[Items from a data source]

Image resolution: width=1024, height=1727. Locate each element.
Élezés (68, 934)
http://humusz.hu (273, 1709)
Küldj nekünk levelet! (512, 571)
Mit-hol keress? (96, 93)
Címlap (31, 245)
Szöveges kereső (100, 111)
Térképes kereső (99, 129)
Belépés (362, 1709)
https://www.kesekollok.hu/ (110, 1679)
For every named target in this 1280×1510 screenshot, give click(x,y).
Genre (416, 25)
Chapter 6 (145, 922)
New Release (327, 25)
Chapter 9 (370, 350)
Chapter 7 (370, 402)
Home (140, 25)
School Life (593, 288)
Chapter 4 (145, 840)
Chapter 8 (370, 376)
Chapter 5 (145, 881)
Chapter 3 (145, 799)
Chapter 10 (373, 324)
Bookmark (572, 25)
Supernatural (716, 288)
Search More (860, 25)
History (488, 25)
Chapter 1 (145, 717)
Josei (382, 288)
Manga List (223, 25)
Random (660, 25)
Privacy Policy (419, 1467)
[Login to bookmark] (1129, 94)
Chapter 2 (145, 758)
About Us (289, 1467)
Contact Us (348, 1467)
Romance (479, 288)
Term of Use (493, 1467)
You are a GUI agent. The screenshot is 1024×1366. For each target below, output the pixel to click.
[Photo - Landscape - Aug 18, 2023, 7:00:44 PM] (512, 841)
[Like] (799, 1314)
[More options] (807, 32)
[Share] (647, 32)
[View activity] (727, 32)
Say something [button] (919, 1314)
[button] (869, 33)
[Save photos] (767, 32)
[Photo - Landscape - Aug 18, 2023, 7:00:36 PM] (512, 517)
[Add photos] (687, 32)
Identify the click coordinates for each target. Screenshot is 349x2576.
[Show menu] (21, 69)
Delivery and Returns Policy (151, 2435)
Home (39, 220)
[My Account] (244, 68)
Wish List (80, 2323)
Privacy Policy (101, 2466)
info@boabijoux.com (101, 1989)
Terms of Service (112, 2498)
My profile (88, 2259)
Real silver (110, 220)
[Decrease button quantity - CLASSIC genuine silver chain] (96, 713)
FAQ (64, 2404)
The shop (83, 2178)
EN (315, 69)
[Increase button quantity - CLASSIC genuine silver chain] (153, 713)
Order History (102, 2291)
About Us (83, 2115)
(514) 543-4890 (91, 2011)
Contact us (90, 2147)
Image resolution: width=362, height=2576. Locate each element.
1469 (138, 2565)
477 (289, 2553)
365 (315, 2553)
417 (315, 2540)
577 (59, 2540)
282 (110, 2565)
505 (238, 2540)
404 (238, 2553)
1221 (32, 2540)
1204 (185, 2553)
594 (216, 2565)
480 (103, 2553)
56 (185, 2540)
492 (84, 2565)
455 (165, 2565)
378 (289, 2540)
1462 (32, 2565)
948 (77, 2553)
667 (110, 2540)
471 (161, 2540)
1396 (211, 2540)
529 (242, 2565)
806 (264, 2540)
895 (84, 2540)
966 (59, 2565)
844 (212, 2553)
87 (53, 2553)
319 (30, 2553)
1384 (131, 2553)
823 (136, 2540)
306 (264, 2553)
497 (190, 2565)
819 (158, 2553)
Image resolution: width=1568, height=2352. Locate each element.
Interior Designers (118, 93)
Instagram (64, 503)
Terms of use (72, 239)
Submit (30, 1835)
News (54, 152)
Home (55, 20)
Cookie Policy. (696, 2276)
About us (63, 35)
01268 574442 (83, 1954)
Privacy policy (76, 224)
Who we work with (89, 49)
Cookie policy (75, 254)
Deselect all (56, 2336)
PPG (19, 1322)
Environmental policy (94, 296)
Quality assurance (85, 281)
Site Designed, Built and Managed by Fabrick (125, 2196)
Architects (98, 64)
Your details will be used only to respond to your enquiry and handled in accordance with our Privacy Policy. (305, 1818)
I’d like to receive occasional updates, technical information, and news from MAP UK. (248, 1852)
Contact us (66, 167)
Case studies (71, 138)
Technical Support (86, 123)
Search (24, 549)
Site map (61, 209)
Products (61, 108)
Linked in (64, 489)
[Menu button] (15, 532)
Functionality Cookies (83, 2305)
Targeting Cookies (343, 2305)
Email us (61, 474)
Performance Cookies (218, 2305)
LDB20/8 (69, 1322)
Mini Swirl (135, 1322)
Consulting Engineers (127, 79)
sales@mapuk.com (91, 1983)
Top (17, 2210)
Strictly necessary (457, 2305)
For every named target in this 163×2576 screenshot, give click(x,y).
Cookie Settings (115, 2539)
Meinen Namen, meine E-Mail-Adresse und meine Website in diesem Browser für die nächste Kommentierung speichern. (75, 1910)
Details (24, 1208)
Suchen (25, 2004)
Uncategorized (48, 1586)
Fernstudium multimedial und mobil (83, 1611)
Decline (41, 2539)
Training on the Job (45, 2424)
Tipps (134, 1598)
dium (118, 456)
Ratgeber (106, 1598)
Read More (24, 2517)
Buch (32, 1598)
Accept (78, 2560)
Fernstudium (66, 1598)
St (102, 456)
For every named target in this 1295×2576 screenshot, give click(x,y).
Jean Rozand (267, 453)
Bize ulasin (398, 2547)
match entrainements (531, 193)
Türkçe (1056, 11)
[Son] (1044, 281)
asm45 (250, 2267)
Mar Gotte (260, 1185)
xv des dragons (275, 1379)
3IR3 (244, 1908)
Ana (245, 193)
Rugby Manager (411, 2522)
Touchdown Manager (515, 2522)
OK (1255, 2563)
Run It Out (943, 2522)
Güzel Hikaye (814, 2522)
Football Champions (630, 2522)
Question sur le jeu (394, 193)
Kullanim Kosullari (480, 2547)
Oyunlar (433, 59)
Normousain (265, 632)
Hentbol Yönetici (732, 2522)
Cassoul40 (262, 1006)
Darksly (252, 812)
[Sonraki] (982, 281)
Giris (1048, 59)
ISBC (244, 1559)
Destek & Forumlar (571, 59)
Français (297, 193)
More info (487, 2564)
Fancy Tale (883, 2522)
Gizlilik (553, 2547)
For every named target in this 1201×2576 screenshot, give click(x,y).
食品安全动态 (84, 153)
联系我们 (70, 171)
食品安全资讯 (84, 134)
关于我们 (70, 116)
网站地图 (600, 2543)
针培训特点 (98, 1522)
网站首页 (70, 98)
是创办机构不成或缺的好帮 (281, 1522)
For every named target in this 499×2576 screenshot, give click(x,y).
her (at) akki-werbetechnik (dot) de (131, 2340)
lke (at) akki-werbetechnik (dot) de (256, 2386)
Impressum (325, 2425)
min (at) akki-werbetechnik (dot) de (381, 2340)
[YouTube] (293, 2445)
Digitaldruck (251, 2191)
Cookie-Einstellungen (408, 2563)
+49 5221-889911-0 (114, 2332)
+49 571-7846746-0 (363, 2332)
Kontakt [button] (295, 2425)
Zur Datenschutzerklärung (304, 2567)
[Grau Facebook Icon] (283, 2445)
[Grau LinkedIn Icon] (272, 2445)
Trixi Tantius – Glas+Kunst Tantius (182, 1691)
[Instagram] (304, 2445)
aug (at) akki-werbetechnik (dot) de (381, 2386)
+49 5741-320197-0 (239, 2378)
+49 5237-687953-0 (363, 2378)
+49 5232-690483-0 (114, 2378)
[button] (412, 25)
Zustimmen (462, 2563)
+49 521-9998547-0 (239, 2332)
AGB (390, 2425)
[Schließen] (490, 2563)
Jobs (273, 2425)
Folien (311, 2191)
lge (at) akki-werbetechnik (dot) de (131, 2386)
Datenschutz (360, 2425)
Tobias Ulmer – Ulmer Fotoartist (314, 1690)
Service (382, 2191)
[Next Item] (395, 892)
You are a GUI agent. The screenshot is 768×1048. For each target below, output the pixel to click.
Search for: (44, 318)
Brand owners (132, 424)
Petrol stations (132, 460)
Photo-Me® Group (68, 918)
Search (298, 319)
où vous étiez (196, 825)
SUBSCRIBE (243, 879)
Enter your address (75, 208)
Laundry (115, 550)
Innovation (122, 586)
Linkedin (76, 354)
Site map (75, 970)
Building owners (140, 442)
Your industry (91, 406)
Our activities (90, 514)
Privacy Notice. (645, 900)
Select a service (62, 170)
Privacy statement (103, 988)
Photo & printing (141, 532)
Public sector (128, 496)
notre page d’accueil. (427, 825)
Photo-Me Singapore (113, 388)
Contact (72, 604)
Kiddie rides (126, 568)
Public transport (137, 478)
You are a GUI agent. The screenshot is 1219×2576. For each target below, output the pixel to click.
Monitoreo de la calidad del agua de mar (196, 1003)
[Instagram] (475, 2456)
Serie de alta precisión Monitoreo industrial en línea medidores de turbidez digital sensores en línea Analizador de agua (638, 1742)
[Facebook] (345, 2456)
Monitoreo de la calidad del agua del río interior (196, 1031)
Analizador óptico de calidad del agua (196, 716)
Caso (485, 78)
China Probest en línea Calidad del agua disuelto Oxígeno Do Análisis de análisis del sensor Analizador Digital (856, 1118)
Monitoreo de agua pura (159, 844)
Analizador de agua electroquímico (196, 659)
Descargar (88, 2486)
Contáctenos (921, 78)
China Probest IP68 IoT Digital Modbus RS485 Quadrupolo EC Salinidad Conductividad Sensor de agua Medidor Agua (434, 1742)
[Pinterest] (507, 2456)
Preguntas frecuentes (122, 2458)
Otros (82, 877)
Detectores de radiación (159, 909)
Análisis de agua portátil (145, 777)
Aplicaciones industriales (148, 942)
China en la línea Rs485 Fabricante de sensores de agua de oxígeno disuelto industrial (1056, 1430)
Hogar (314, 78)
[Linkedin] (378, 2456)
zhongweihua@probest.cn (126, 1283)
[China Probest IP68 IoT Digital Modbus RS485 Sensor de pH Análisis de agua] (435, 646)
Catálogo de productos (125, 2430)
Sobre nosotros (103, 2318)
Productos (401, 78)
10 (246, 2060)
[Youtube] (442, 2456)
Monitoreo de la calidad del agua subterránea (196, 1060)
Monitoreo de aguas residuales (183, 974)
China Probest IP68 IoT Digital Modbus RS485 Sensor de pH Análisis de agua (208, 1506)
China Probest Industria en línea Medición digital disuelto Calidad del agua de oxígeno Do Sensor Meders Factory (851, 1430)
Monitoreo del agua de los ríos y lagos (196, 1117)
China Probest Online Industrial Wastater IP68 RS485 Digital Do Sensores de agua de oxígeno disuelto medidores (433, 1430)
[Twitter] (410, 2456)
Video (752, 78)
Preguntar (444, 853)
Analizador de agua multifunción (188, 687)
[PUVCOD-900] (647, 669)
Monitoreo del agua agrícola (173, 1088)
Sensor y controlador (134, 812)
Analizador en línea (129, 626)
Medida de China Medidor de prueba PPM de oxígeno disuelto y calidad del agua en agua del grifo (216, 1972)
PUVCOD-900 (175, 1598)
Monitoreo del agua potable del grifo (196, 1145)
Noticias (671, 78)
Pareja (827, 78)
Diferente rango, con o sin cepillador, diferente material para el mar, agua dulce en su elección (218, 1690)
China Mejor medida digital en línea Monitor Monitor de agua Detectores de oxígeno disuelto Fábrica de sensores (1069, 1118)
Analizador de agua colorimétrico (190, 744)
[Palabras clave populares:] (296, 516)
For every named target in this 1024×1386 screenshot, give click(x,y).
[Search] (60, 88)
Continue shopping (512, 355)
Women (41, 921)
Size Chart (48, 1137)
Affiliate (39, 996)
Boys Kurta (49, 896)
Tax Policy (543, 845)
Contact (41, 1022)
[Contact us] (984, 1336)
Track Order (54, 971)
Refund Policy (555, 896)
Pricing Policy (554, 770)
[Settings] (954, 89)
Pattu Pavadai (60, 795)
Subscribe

▶ **What to produce**
How many of the lines above contain the word "Analizador"? Only the number should be given.

▶ **Answer space**
7